HL Deb 12 October 1976 vol 375 cc286-8WA
Lord O'HAGAN

asked Her Majesty's Government:

What steps they are taking to ensure that prudent local authorities are not punished for their success in making economies.

Baroness BIRK

I assume that the noble Lord is referring to the Government's declared intention of reducing the total rate support grant for 1976–77 and 1977–78, and would wish to see the reduced grant distributed in such a way that those local authorities which have kept within the Government's expenditure guidelines are not penalised. My right honourable friend the Secretary of State for the Environment has considerable sympathy with this view. He appreciates that an across the board reduction in grant would bear more harshly on some authorities than on others. But he has no power to discriminate between authorities at this date in the distribution of grant for 1976–77.

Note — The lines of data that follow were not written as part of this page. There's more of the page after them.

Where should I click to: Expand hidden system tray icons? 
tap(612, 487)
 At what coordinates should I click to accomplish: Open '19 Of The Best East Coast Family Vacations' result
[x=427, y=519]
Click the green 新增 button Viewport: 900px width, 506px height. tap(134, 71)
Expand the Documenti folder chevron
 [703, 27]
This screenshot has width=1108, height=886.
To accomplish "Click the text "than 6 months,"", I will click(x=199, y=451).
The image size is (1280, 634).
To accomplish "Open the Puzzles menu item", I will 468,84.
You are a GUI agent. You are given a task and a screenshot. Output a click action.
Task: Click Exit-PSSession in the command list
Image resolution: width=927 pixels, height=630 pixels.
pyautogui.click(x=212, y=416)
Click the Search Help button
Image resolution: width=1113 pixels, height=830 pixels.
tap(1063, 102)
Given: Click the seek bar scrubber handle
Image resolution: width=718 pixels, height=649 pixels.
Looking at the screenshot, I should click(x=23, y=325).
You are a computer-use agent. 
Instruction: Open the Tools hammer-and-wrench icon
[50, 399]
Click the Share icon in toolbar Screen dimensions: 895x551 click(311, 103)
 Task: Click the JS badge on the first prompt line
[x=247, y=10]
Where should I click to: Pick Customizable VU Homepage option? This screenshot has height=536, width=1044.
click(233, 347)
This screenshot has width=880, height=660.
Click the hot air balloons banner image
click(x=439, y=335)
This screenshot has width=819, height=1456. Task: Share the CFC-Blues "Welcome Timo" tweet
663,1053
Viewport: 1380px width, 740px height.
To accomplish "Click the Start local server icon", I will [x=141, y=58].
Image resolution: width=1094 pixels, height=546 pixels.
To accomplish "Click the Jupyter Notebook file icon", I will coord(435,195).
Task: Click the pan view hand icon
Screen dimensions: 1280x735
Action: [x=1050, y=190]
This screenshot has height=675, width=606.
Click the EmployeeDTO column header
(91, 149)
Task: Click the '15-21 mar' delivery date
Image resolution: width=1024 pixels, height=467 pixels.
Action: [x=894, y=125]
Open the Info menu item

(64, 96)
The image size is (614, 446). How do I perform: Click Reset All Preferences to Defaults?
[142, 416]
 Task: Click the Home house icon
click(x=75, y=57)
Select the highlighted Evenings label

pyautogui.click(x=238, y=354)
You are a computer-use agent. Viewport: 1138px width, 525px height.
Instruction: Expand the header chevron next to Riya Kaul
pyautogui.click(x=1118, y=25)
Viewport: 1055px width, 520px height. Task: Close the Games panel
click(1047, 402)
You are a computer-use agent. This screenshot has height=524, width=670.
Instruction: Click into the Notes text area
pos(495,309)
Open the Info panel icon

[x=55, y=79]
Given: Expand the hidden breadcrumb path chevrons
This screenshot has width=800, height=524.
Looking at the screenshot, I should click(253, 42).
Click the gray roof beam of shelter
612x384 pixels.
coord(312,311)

Any decision to discriminate in the grant distribution for 1977–78 would require the Government to take a view of the proper expenditure level of each local authority. It would involve the Government far more closely in the financial planning of individual authorities than has previously been contemplated. It would also pre-empt a decision on the issue of the right degree of local freedom posed in the Report of the Layfield Committee. My right honourable friend is not convinced that at this stage a degree of intervention is either necessary or desirable. Local authorities are independent and democratic bodies responsible to their local electorate and my right honourable friend looks to them in the present serious economic situation to continue their efforts to restrict their expenditure.

House adjourned at twenty-four minutes before seven o'clock.